インフレ加速なら老後資金は5000万円必要になる 物価上昇時代に不可欠な投資への「マネーシフト」
資産運用における次のテーマは「目標額の上方修正」だ。これも低インフレ、デフレ時代には必要がなかった発想だ。
例えば「老後に2000万円」という資産形成目標があったとする。実はこの目標、2010年でも20年でも基本的には変化がなかった。インフレがなかったからだ。しかし、30年あるいは40年以降を見据えた老後資産の形成目標は、インフレの影響を受けると考えなければならない。
物価上昇により必要額は上昇
現在の「老後に2000万円」は、公的年金に月5万〜6万円程度を上乗せしてセカンドライフを過ごすイメージだった。だが、物価上昇によりその必要額は上昇する。

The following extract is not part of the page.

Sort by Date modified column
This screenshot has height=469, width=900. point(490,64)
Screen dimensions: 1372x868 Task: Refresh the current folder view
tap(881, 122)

仮に年2.5%の物価上昇が10年続くと、「老後に2000万円」ではなく「老後に2560万円」が必要となる。これが20年継続すると、「老後に3277万円」へと大きく化けてしまう。
インフレ率がさらに高いと目標額も大きくなる。年5%のインフレが続くとすれば、「老後に2000万円」が10年で「老後に3258万円」、20年で「老後に5307万円」まで上昇する。
ウソのようだが毎年5%の値上げが20年続くと、1000円のラーメンは2650円に値上げされる。インフレにより、老後に必要なすべてのコストが大きく上がると覚悟しなければならない。
今までは、資産運用で増やせば増やすほど目標へ近づくという感覚だった。だがインフレ時代の到来で、目標がインフレによって遠ざかることになる。